Originally published JUN 15, 2022 in Nasdaq. By Jarek Hirniak, founder and CEO, Generation Lambda
An investor walks into a bank and tells their broker to put their life savings into one stock they saw trending online. The broker, having both fiduciary duty and common sense, tells them this is risky at best and wildly irresponsible at worst. Outside the bank, a crypto trader downloads a wallet and dumps their life savings into a coin that's going "to the moon" according to Reddit. No one blinks an eye. In fact, when they post about it, they’re met with encouragement.
Crypto enthusiasts and Bitcoin (BTC) devotees continue to excuse themselves from the basic responsibility of understanding how money works. Because so many crypto traders have embraced the winner-take-all mentality, there is a nasty precedent for reckless decision-making that has normalized financial irresponsibility within crypto markets. By treating crypto investments like gambling, traders prevent decentralized finance from functioning as a true currency. Those who fashion themselves as financial renegades are the ones ruining crypto’s opportunity.
Coin holders have a responsibility to understand financial markets and tokenomics
One of the major problems is that crypto is considered separate from traditional finance in function, which means participation in crypto doesn’t facilitate or encourage an understanding of the basics of finance. When everyone expects a much-hyped coin will explode in value far beyond the reasonable expectations of traditional stocks, reasonable investment practices go out the window.

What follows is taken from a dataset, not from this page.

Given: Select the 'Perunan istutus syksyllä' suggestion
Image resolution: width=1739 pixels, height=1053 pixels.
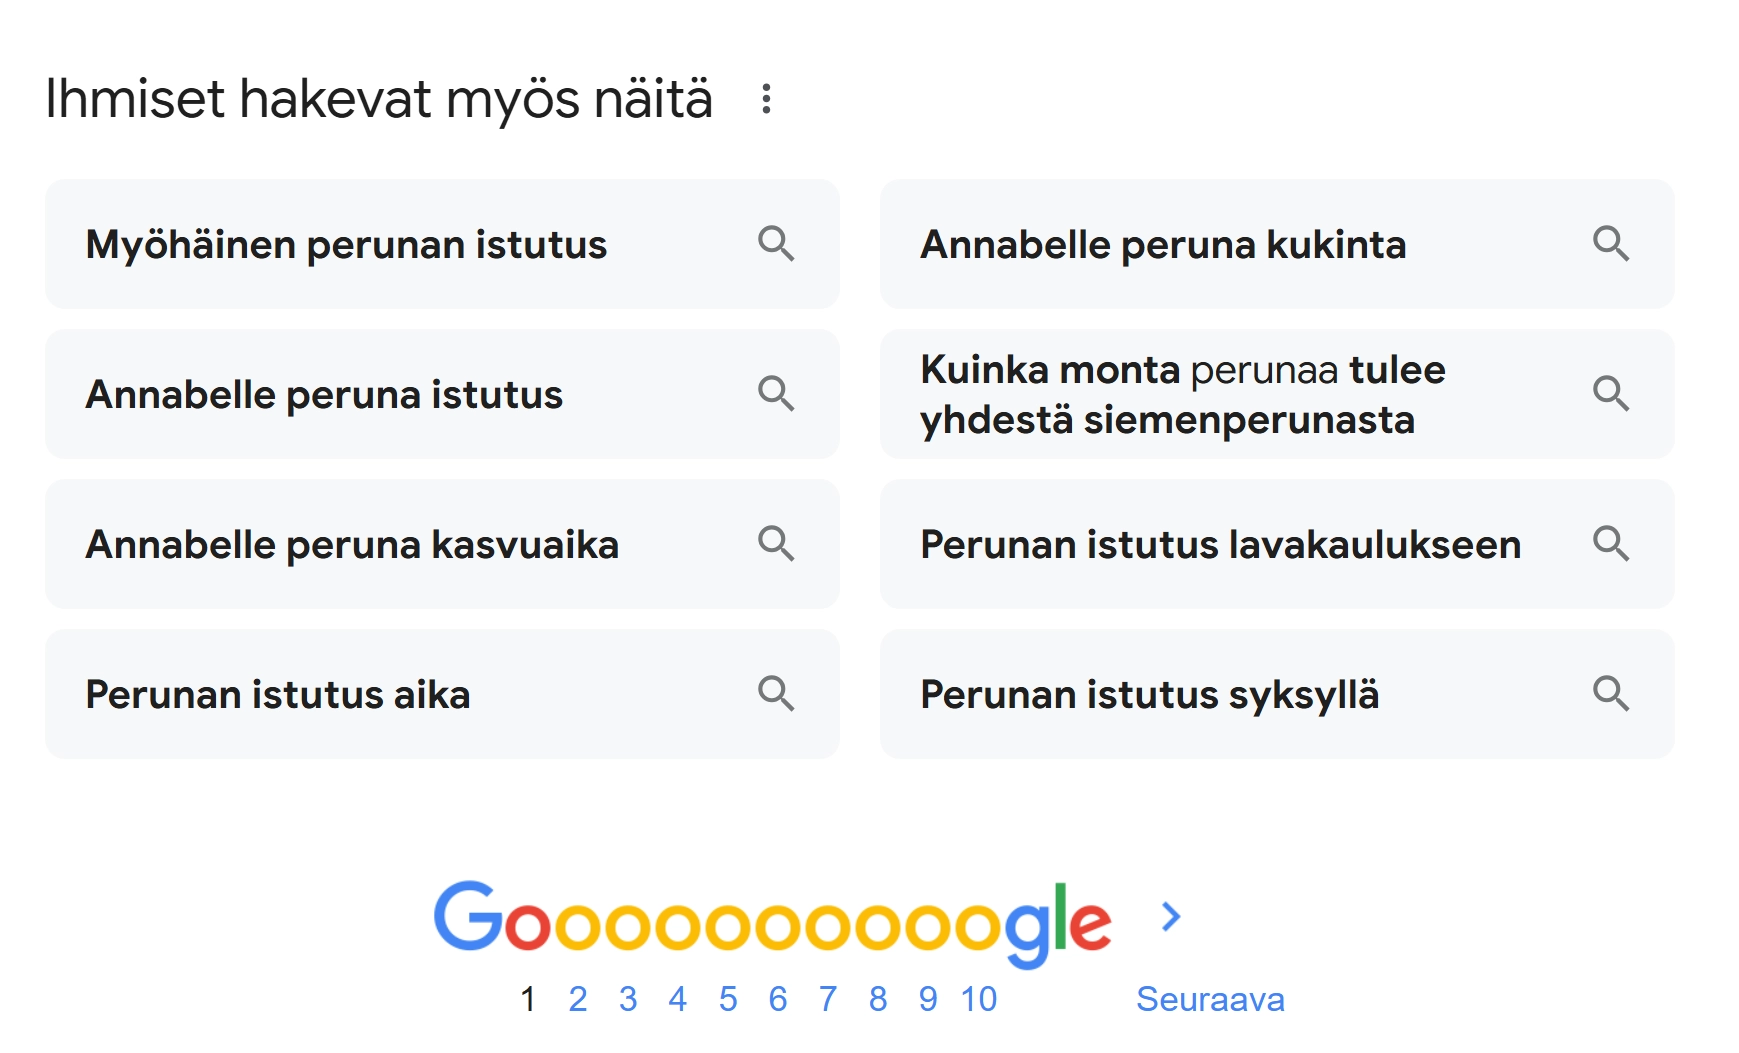Looking at the screenshot, I should [1150, 694].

Cryptocurrency communities and knowledge bases exist entirely online and congregate around unvetted influencers across sites like Reddit and TikTok. This fosters an anonymous, accountability-free, meme-based dissemination of information beholden to hype and popularity rather than financial productivity. When asset marketing becomes a popularity contest, crypto projects are not judged by their inherent value or the soundness of their technology. Yes, tokenomics are complicated, but any investor playing the game ought to know the rules. In fact, for the sake of everyone playing, please learn the rules.
YouTubers and TikTokers make money by measuring the number of eyeballs they get for their content. They monetize views. They are not brokers, they are entertainers. Their industry is digital content, not finance. Whether or not their financial advice is useful or terrible is immaterial to their bottom lines. Why, then, are they treated like brokers? Smart investors vet potential financial advisors’ training, professional relationships, and history – not view counts.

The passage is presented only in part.